When lighting controls moved past the simple switch, a gap began to grow between the technology’s promise and practice. Controls promise energy savings, convenience, and tailored lighting effects. But the post-installation reality includes systems that don’t function as intended, controls that have been disabled, and costs that significantly exceed expectations. What’s more, over the last decade, enhanced controls capabilities have increased system complexity, which has served to maintain the gap and (in some cases) widen it.
Most of us have experienced the struggle between what we want (more capabilities) and what we don’t (more complexity). In the dynamic U.S. market, the capabilities/complexity tradeoff remains. But several developments look favorable for improvement. Most of the observations shared in this article relate to projects with discretion or significant influence over the choice of a lighting control system. Whether you’re responsible for electrical engineering and construction or working to a consultant’s specifications, your choices and advice can improve the effectiveness of lighting controls in terms of cost, performance, and reliability.
Upgrade, not replace.

**Dataset extract**:
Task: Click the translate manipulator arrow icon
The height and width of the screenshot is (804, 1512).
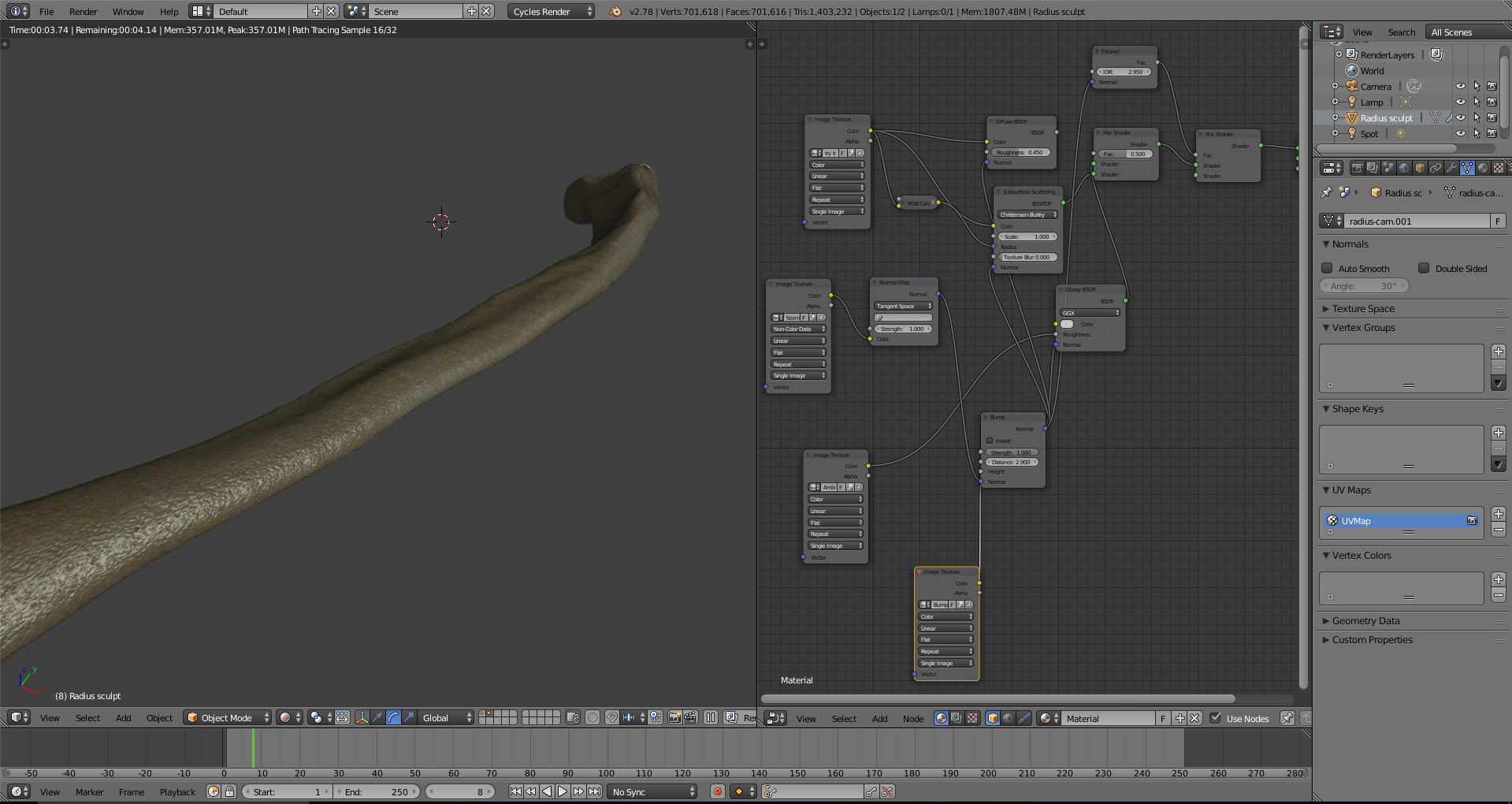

**Stated exercise**: Summarize the lighting controls text above in two sentences.

**Completed exercise**: As lighting controls moved past the simple switch, a gap grew between their promise of energy savings, convenience, and tailored effects and a reality of systems that do not work as intended, disabled controls, and excess costs, and the added complexity of the last decade has maintained that gap and in some cases widened it. The tradeoff between capabilities and complexity remains in the U.S. market, but several developments look favorable, and the choices and advice of those working on such projects can improve lighting controls in cost, performance, and reliability.